Magnetic Random Access Memory (MRAM) is a non-volatile computer memory technology based on magnetoresistance. MRAM is non-volatile and so can maintain memory content when the memory device is not powered. MRAM data is stored by magnetoresistive elements. Generally, the magnetoresistive elements in an MRAM cell are made from two magnetic regions, each of which accepts and sustains magnetization. The magnetization of one region (the “pinned region”) is fixed in its magnetic orientation, and the magnetization orientation of the other region (the “free region”) can be changed. Thus, a programming current can cause the magnetic orientations of the two magnetic regions to be either parallel, giving a lower electrical resistance across the magnetoresistive elements (which may be defined as a “0” state), or antiparallel, giving a higher electrical resistance across the magnetoresistive elements (which may be defined as a “1” state) of the MRAM cell. The switching of the magnetic orientation of the free region and the resulting high or low resistance states across the magnetoresistive elements provide for the write and read operations of the typical MRAM cell.
One type of MRAM cell is a spin torque transfer MRAM (STT-MRAM) cell. A conventional STT-MRAM cell may include a magnetic cell core, which may include a magnetic tunnel junction (MTJ) or a spin valve structure. An MTJ is a magnetoresistive data storing element including two magnetic regions (one pinned and one free) and a non-magnetic, electrically insulating region in between, which may be accessed through data lines (e.g., bit lines), access lines (e.g., word lines), and an access transistor. A spin valve has a structure similar to the MTJ, except a spin valve has a conductive region in between the two magnetic regions.

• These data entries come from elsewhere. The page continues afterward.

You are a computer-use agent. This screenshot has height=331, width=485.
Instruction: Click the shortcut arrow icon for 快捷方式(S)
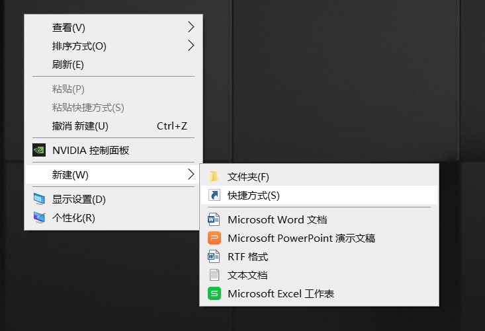(x=214, y=195)
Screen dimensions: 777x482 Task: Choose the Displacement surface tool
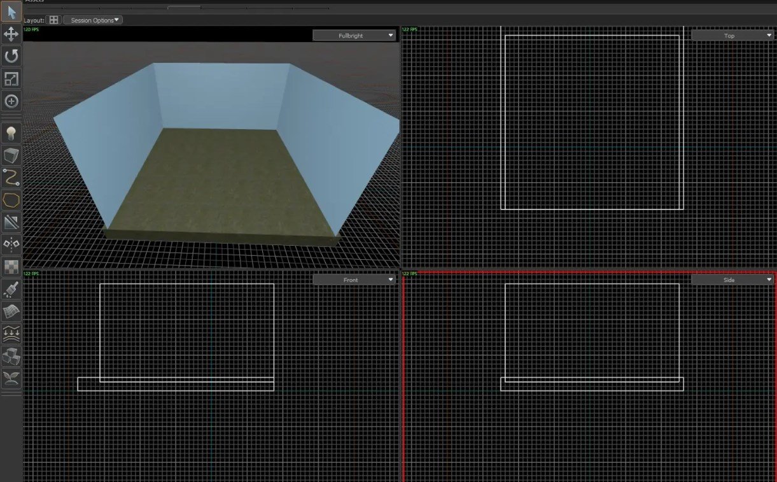pyautogui.click(x=11, y=311)
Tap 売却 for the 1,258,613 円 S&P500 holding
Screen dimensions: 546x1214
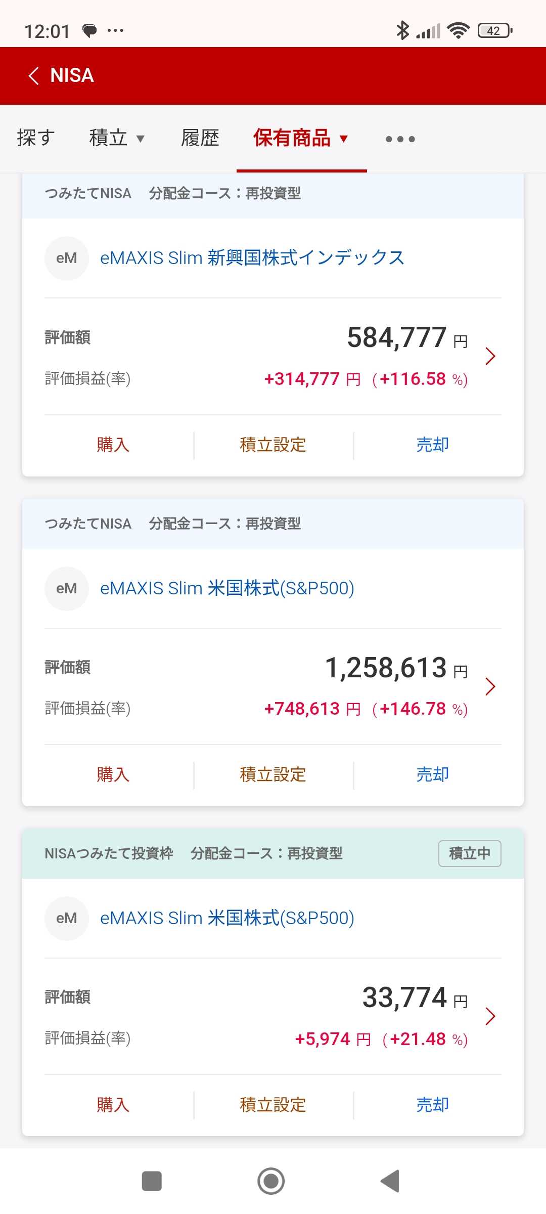433,775
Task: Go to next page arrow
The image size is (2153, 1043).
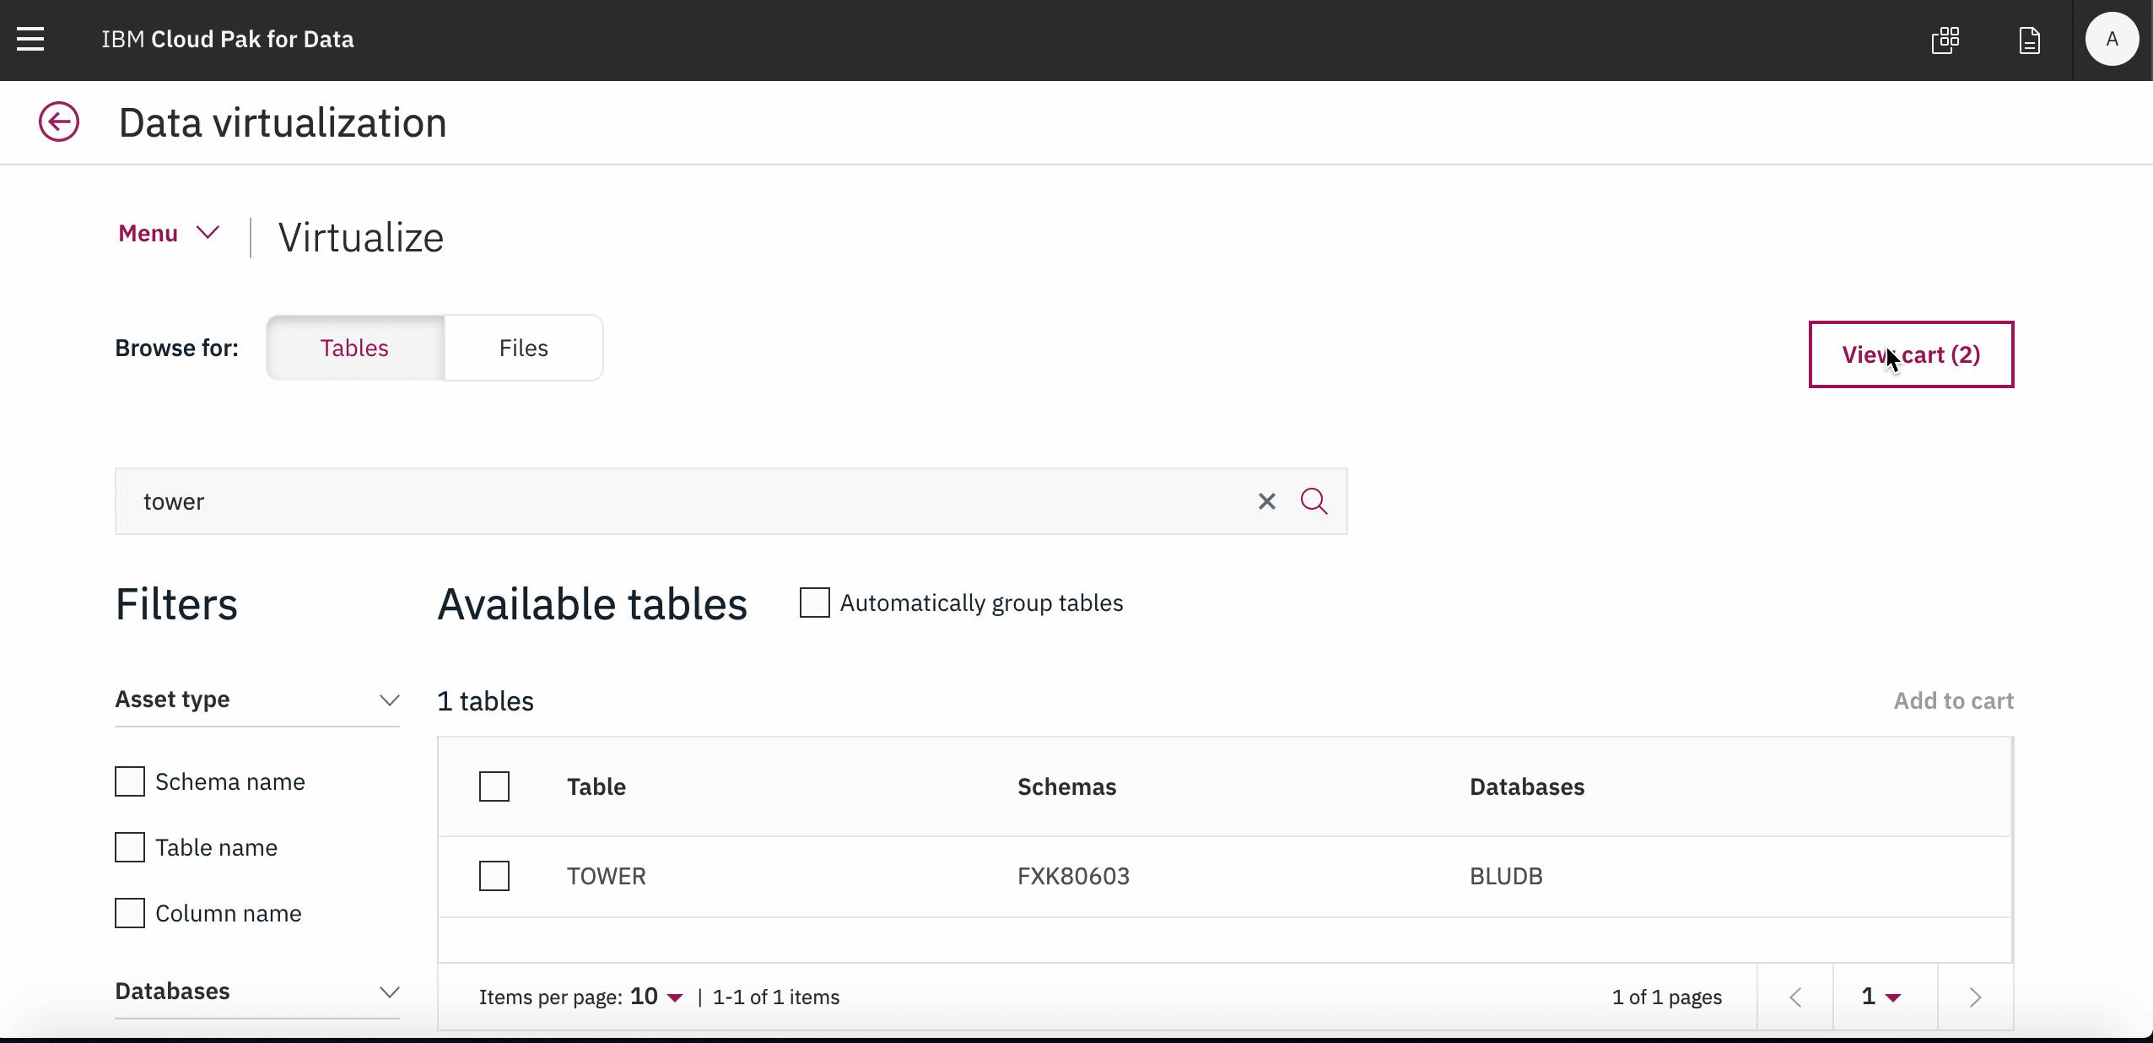Action: coord(1975,997)
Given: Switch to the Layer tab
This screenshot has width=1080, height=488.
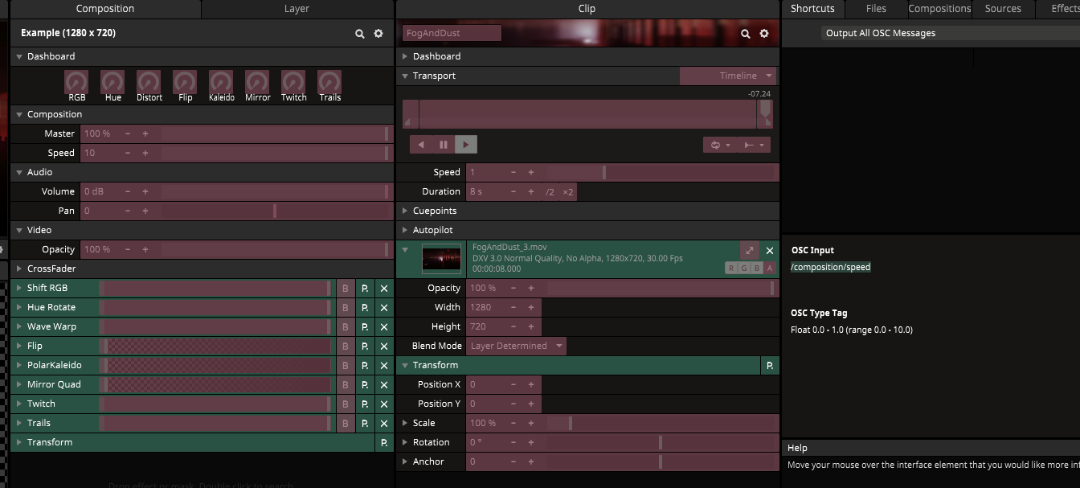Looking at the screenshot, I should point(297,9).
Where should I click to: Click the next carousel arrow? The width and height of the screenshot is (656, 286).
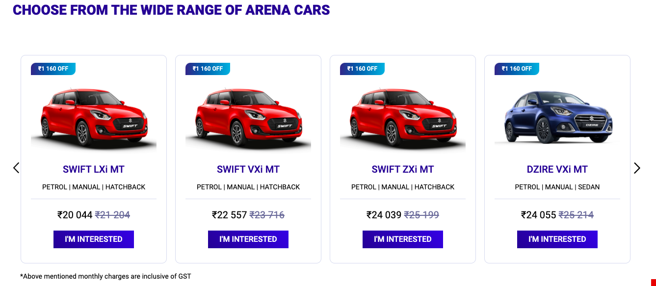click(x=637, y=168)
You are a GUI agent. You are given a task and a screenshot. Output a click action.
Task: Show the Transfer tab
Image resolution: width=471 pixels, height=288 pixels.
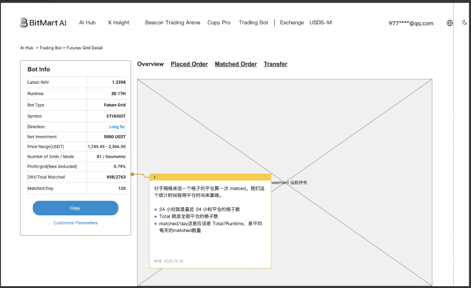tap(276, 64)
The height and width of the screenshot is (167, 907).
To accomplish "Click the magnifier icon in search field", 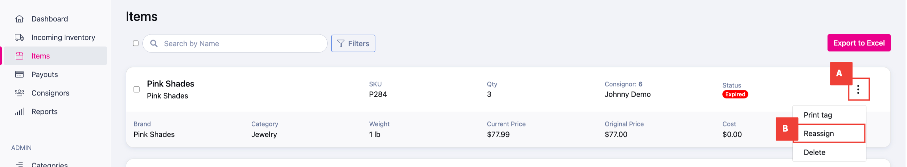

In operation, a programming current may flow through the access transistor and the magnetic cell core. The pinned region within the cell core polarizes the electron spin of the programming current, and torque is created as the spin-polarized current passes through the core. The spin-polarized electron current interacts with the free region by exerting a torque on the free region. When the torque of the spin-polarized electron current passing through the core is greater than a critical switching current density (Jc) of the free region, the torque exerted by the spin-polarized electron current is sufficient to switch the direction of the magnetization of the free region. Thus, the programming current can be used to cause the magnetization of the free region to be aligned either parallel to or antiparallel to the magnetization of the pinned region, and, when the magnetization of the free region is switched between parallel and antiparallel, the resistance state across the core is changed.
The free regions and pinned regions of conventional STT-MRAM cells exhibit magnetization orientations that are horizontal, also known as “in-plane,” with the width of the regions. Accordingly, the magnetization orientations are parallel (or antiparallel) to a plane defined by a primary surface of a substrate supporting the STT-MRAM cell. These wide, in-plane STT-MRAM cells have large footprints, making scaling of the cells below twenty-five nanometers a challenge.
Perpendicularly oriented STT-MRAM cells may require smaller cell widths than in-plane STT-MRAM cells, accommodating greater cell packing. Also, the associated perpendicular magnetizations (also known in the art as perpendicular magnetic anisotropy (“PMA”)) of perpendicularly oriented STT-MRAM cells may have greatly reduced required switching voltage compared to an in-plane STT-MRAM cell. Therefore, efforts have been made to faun perpendicularly oriented (“out-of-plane”) STT-MRAM cells in which the pinned regions and the free regions exhibit vertical magnetization orientations. However, finding and implementing suitable materials and designs for the cell core to achieve the vertical magnetization orientations has been a challenge.